> **What to do**:
With the pictures excluded, output only the lines from the one containing "This screenshot has width=975, height=548." through the last line of the entries, unchanged.

▼

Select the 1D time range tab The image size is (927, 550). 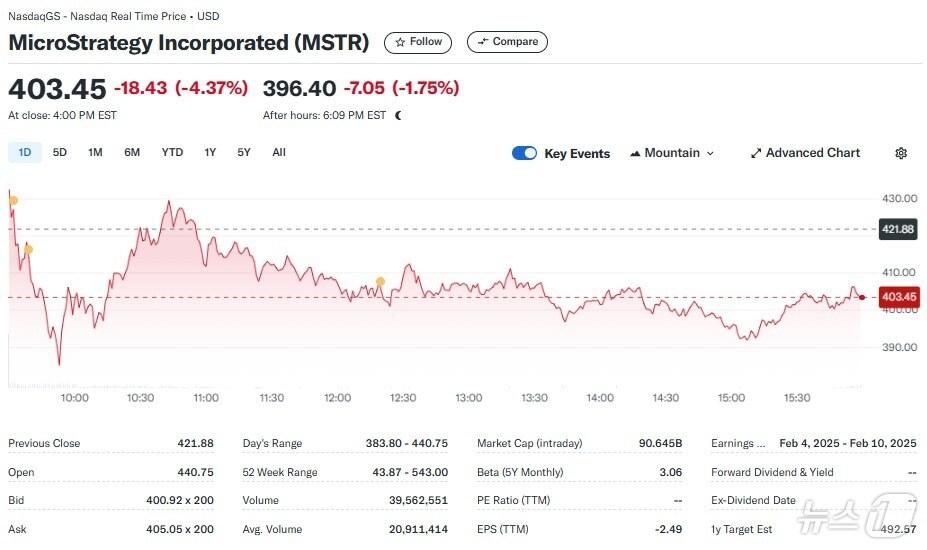coord(25,152)
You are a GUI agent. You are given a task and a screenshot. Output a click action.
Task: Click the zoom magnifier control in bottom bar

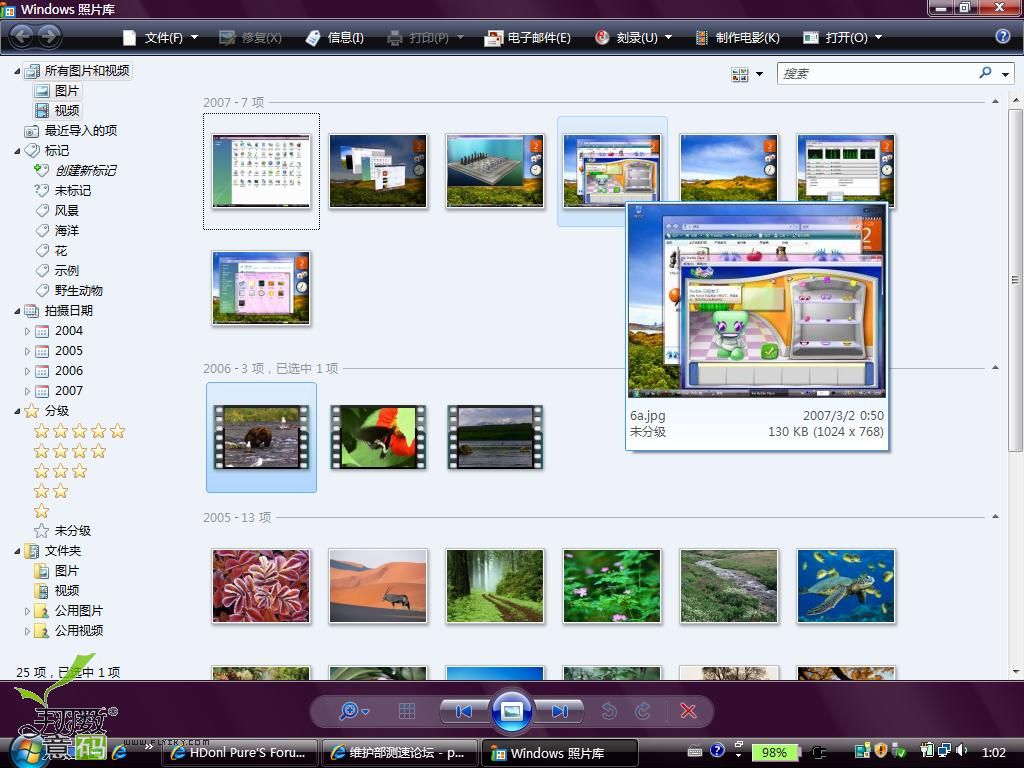(350, 711)
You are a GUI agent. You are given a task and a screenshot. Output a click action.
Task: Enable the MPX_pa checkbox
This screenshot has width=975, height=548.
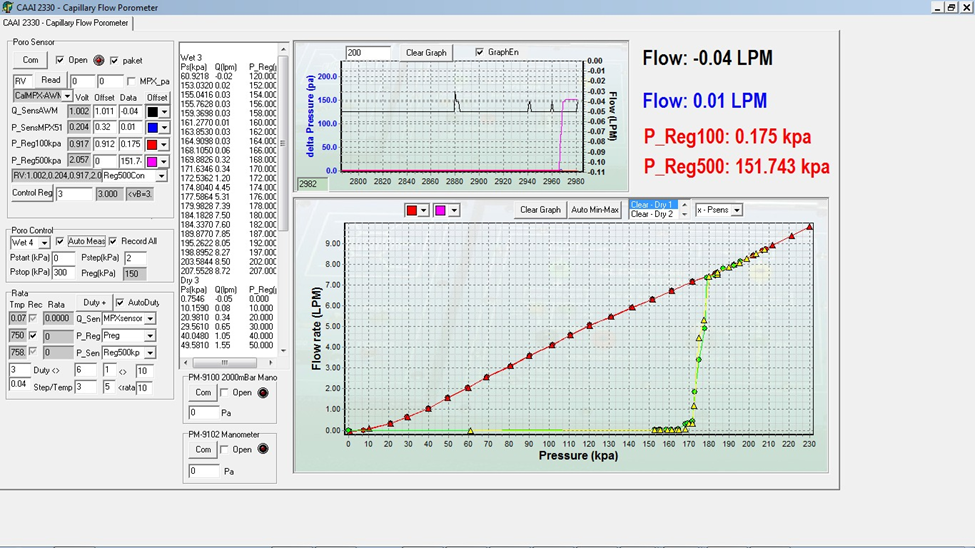132,81
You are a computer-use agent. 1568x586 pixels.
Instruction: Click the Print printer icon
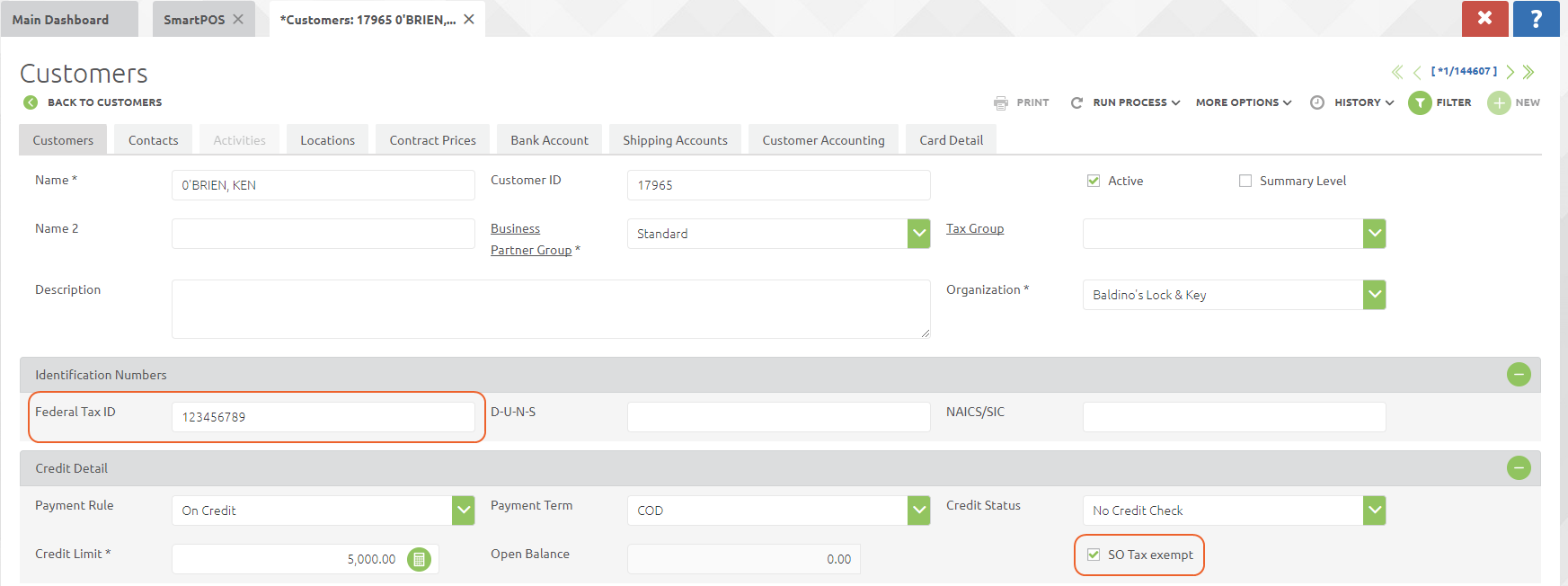tap(1001, 103)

▲

> **Exercise solution**:
This screenshot has width=975, height=548.
132,81
You are a computer-use agent. 1568x586 pixels.
Instruction: Click the Print printer icon
tap(1001, 103)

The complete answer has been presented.